Top of TASK INPUT

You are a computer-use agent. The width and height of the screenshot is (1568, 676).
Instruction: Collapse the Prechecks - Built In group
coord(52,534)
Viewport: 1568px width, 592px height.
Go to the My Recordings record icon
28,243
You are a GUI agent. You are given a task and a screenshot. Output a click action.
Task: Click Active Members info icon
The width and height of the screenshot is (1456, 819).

Bottom of TASK INPUT

[TASK DESCRIPTION] Reproduce the entire listing above exactly, leaving nothing out.

[SOLUTION TO THIS TASK]
You are a computer-use agent. The width and height of the screenshot is (1568, 676).
Instruction: Collapse the Prechecks - Built In group
coord(52,534)
Viewport: 1568px width, 592px height.
Go to the My Recordings record icon
28,243
You are a GUI agent. You are given a task and a screenshot. Output a click action.
Task: Click Active Members info icon
The width and height of the screenshot is (1456, 819).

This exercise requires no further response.